10. Trond Mohn and Marit Mohn Westlake and family (Industry; £1.245bn)

Harry Potter author Joanne Rowling, who lives in Edinburgh, now has an estimated £850 million – an increase of £30 million since last year – and is in 12th place.

Bristol-born JK Rowling, 56, has given away millions of pounds in recent years, including supporting her charity Lumos which works to provide alternatives to orphanages. She also gave away £6.7 million last year through her Volant Trust to support women, children and young people in Scotland.

The West End site bought by the Easdale brothers run down to Havoc Meadows and the Clyde shore.
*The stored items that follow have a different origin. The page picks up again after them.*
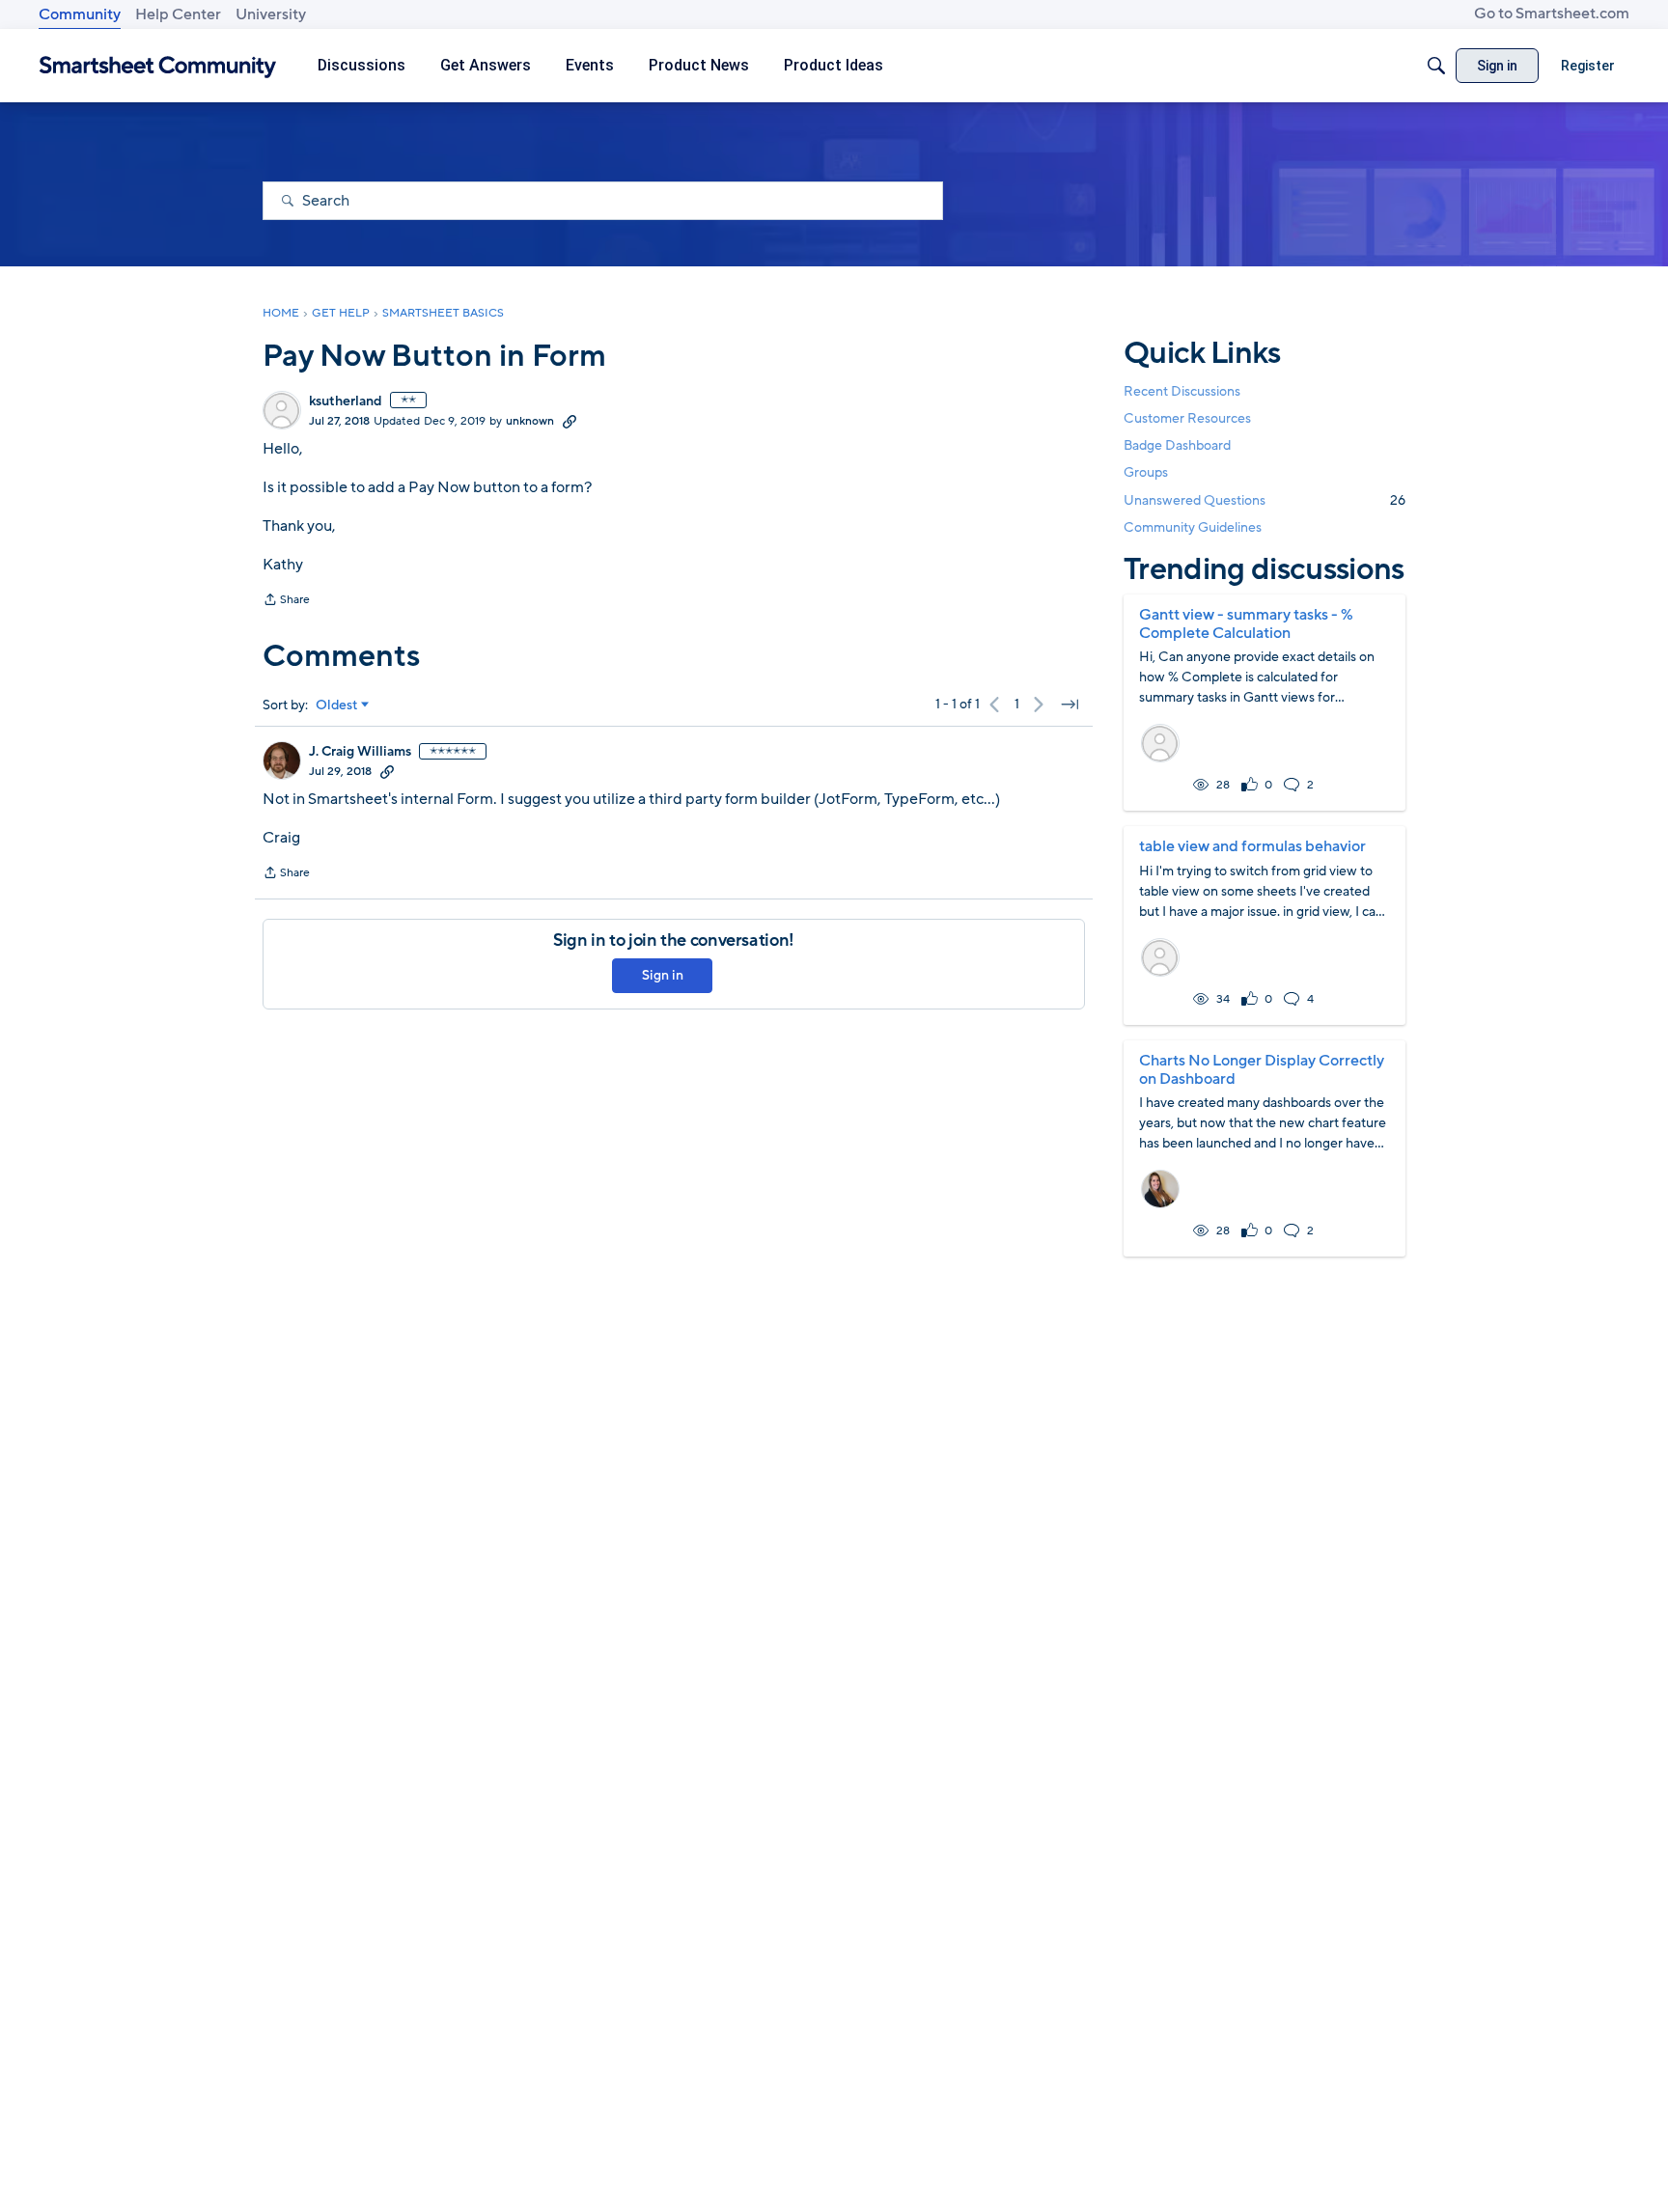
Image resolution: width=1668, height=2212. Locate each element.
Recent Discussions (1182, 391)
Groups (1146, 473)
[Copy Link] (569, 420)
Overall, the richest 250 people in the UK this year are worth £710.723 billion, compared to £658.089 billion in 2021, an 8% rise on last year.

Robert Watts, the compiler of The Sunday Times Rich List, said: “Scotland’s richest people have fared less well than those elsewhere in the UK, with half of this year’s 10 Scottish billionaires seeing their fortunes fall over the past year. The combined wealth of the country’s 10 billionaires is still up, at nearly 2% on 2021.

“As the economy continues to work through the damage wrought by the pandemic, surging inflation and the disruption to markets caused by the war in Ukraine are now making the business environment difficult.”

The 2022 Sunday Times Rich List is based on identifiable wealth, including land, property, other assets such as art and racehorses, or significant shares in publicly quoted companies.

It excludes bank accounts, to which the paper has no access.

Top of page: The Easdale brothers, James and Sandy, who bought the old convent site.

One comment

  1. Not bad especially for the one who got jail time for fraud and evasion. Just shows you how things can turn round.

    The council declined the site for a new OLSP because officials briefed that the railway line was a problem. But now it is not.

    The old convent chapel was grade two listed but the listing was removed and the developer demolished it. Apparently the listing was no longer appropriate. And trees the subject of a Tree Preservation Order were chopped down. Well such things happen, don’t they.

    Good old West Dunbartonshire Council, the best Council money can buy.

    Anyway, in relation to the Easdale’s, well done the brothers for becoming billionaires.